Afrique - Le pluripartisme accentue-t-il les risques d'instabilité ? - À qui imputer les troubles du Maroc ?
Décembre et janvier ne furent pas des mois favorables aux pays africains dotés de régimes pluripartites ou en voie de l’être. Le Sénégal, la Tunisie, le Maroc, ont été secoués par des mouvements populaires dont les causes immédiates paraissent avoir été semblables, du moins dans les deux derniers cas, et qui peuvent être l’objet d’exploitations identiques. Le Nigeria, à peine sorti d’une campagne électorale agitée, a vu son président, pourtant élu à une confortable majorité, renversé par une junte qui s’est déclarée soucieuse de mettre un terme aux effets stérilisants des luttes politiques en période de crise économique. Chacun de ces pays occupe, en Afrique, une place importante. Maroc et Tunisie, par le rôle qu’ils prennent au Maghreb, sont un relais essentiel de l’influence des pays « modérés » du Proche-Orient vers l’Afrique noire. Le Sénégal a une action modératrice dans toute l’Afrique de l’Ouest. Quant au Nigeria, tant par sa puissance économique que par la variété de sa composition ethnique, il est appelé non seulement à rayonner sur l’ensemble du continent africain, mais à participer à l’élaboration de la politique des États producteurs de pétrole ; d’autre part, en raison du poids de sa population musulmane, il se présente, avec le Soudan, comme le foyer le plus capable de contrebalancer l’influence maghrébine dans l’Afrique sahélienne ; à ce titre, il devient un objectif de choix pour ceux, intégristes ou progressistes, qui s’efforcent de contraindre les petits États de cette zone à se ranger sous leur bannière.
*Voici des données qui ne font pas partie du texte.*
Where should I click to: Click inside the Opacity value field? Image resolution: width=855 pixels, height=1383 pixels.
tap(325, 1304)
Sénégal, Tunisie, Maroc, Nigeria sont également les seuls États qui reflètent ce que l’influence occidentale a de plus positif : la règle démocratique qui permet aux tendances, existant dans un État, de débattre ouvertement des problèmes qui intéressent toutes les populations de cet État. Les régimes à parti unique, quelles que puissent être leurs alliances internationales, ont une conception de la démocratie qui les apparente aux pays socialistes où rien ne transparaît des conflits de tendances, où même, souvent, la vérité est imposée à la base sous forme de directives. Il est évident qu’en Afrique cette forme de pouvoir peut paraître moins vulnérable que le système parlementaire. Tous les jeunes États africains, avant et afin de se former en Nation, ont dû connaître le pouvoir absolu d’un parti, d’une armée ou d’un homme.
Toutefois, dans notre conception occidentale, l’adoption d’un régime pluripartite apparaît comme un progrès vers une émancipation toujours plus complète des hommes. On peut donc affirmer qu’une crise, qui obligerait ces pays à restreindre des libertés que l’Occident juge fondamentales, démontrerait qu’une démocratie de type occidental peut difficilement s’exercer en Afrique, que notre modèle n’est ni imitable ni adaptable. Le paradoxe prend toute sa dimension quand on s’aperçoit que de telles crises ont été provoquées, dans presque tous les cas, par une action du FMI (Fonds monétaire international). Cet organisme international, pourtant largement dépendant de l’administration américaine, a mis en demeure les gouvernements d’avoir à pratiquer la vérité des prix, par conséquent de cesser toute subvention aux produits de première nécessité. Un tel remède, imposé en 1983 à des régimes autoritaires, a pu être appliqué sans trop de troubles, au Soudan, par exemple, ou au Zaïre (ancien Congo-Kinshasa). Au Maroc et en Tunisie, pays plus fragiles, parce qu’ils possèdent une opinion publique plus sensible, les émeutes ont obligé les chefs d’État à prendre des mesures d’exception et à revenir sur leurs décisions. Au Nigeria, le coup d’État militaire fut destiné, semble-t-il, à prévenir les désordres que pourrait provoquer une remise en ordre de l’économie nationale. Les pressions des technocrates internationaux auraient pu être évitées ou auraient pris, sans doute, une autre forme si les relations des pays industrialisés avec le monde en développement avaient été établies sur des bases tenant compte des différences existant entre des pays à la fois antagonistes et complémentaires mais l’on sait que la mutation des règles internationales peut difficilement survenir sans avoir été l’aboutissement d’une tension aiguë. Nous n’en sommes pas encore là.